Sam Eaton Jun 13, 2006

PHOTO GALLERY: Gulf Coast oyster trade

TEXT OF STORY

MARK AUSTIN THOMAS: Hurricane season is here again, and in Florida anxious eyes are following Alberto. Although some evacuations have been ordered, the latest word is that the storm may weaken and fall short of hurricane strength before it hits land.

In New Orleans, some businesses are trying to re-build from Katrina last year. Louisiana’s $300 million dollar oyster business needs hungry tourists. From the Marketplace Sustainability Desk, Sam Eaton has more.


SAM EATON: If you’ve slurped oysters on the half shell at the Bourbon House or Redfish or any of the other dozens of famed French Quarter oyster houses, chances are they came from Sal Sunseri’s 130-year old P&J Oyster Company.

Distributing tens of thousands of these briny bivalves a day in post-Katrina New Orleans is no mean task.

Sunseri is still short staffed. He no longer works just the business side of the oyster trade. He’s filling in as a delivery man too.

[ Sunseri: “Watch out. Watch this way because there’s a left turn. You see the one way? The sign’s still not fixed.” ]

We maneuver a bulky refrigeration truck through the French Quarter’s narrow streets, stopping every few blocks to unload sacks of live oysters.
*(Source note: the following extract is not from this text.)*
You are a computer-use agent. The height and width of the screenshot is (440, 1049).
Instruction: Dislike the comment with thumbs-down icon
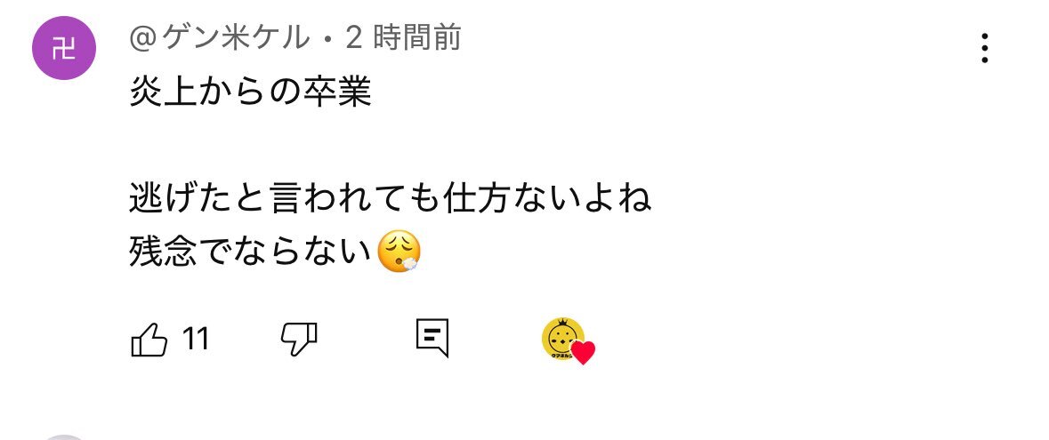coord(298,339)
Each feels like your handling a bag of rocks.

[ Sunseri: “I’m 45 years old. But that’s OK I’m as strong as I was when I was in college. Feeling good.” ]

Three hundred oysters sacks later the truck rolls back into the warehouse on Toulouse Street where Vietnamese women are shucking oysters by the thousands.

Sunseri says the business is back up to about 80-percent of what it was before Katrina.

But he’s not out of the woods just yet.

SAL SUNSERI: This next five months or so are going to be very critical. You’re going to have a lot of places not make it due to a lack of sales. And that’s what I’m concerned about.

He says with no conventions in New Orleans now and few tourists willing to brave the Louisiana heat, dozens of restaurants hanging on by a thread may not make it through the summer.

Sunseri says no matter what happens he’s in it for the long haul.

SUNSERI: What this city needs right now, more than ever, is for existing companies to stick through it and stay afloat and work hard and get better.

It’s not just the restaurant business Sunseri’s rooting for.

Katrina wiped out oyster beds and infrastructure all across the Gulf Coast, leaving long-time growers like Mitchell Jurisich Jr. to pick up the pieces.

At a battered, temporary dock in Buras, Louisiana, Jurisich unloads his catch.

He says he’s only operating at 30 percent and it will be years before he’s back to normal.

But like Sunseri, Jurisich isn’t willing to give up.

MITCHELL JURISICH JR: As long as I’ve got one live oyster I’ll keep coming back because if there’s one he’ll make others, you know, so it gives us hope.

He says Mother Nature takes. But she also has a way of giving back.

In New Orleans I’m Sam Eaton for Marketplace.